[Screenshot grounding data]
_ _ _

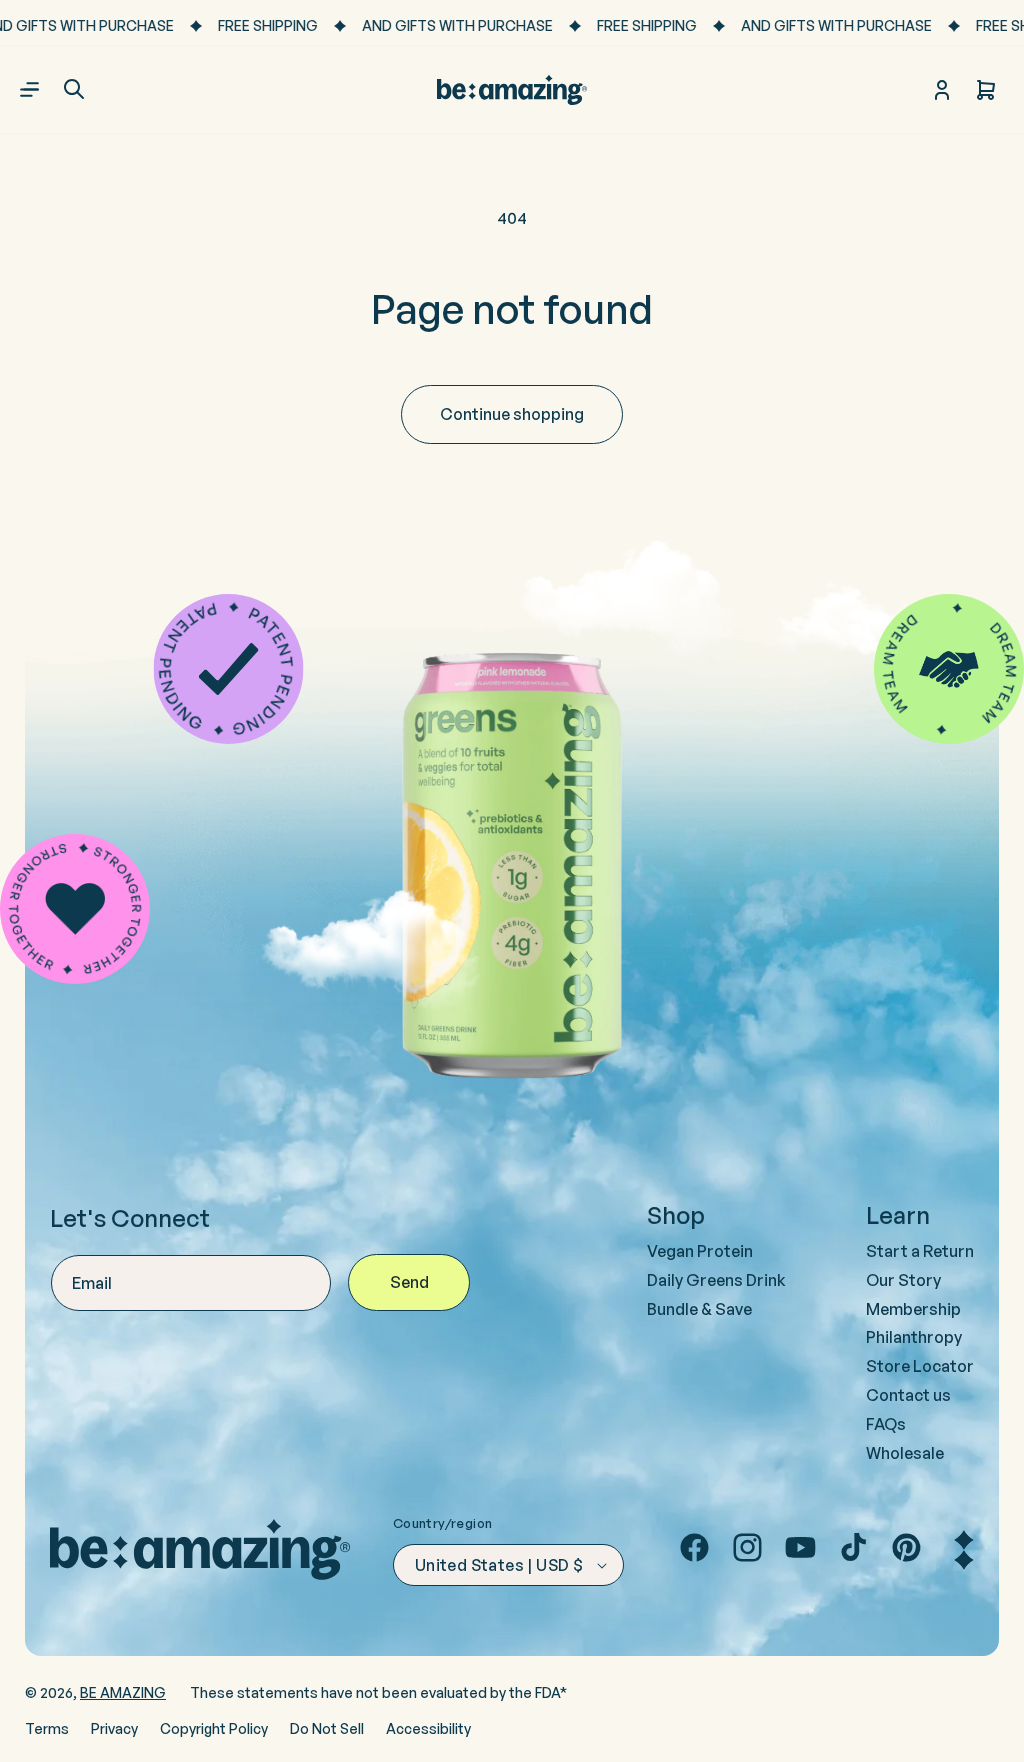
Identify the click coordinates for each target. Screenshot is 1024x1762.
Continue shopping (512, 414)
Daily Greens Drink (716, 1280)
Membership (913, 1309)
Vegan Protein (700, 1251)
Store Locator (920, 1366)
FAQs (886, 1424)
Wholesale (905, 1453)
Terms (47, 1728)
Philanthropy (914, 1337)
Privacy (114, 1728)
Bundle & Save (699, 1309)
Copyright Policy (214, 1728)
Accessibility (428, 1728)
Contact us (908, 1395)
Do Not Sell (327, 1728)
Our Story (903, 1280)
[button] (74, 89)
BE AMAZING (123, 1692)
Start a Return (920, 1251)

_ _ _

**Exercise aim**. Each record above should be duplicated word for word, with no pictures included.

**Answer space**.
Identify the click coordinates for each target. Screenshot is 1024x1762.
Continue shopping (512, 414)
Daily Greens Drink (716, 1280)
Membership (913, 1309)
Vegan Protein (700, 1251)
Store Locator (920, 1366)
FAQs (886, 1424)
Wholesale (905, 1453)
Terms (47, 1728)
Philanthropy (914, 1337)
Privacy (114, 1728)
Bundle & Save (699, 1309)
Copyright Policy (214, 1728)
Accessibility (428, 1728)
Contact us (908, 1395)
Do Not Sell (327, 1728)
Our Story (903, 1280)
[button] (74, 89)
BE AMAZING (123, 1692)
Start a Return (920, 1251)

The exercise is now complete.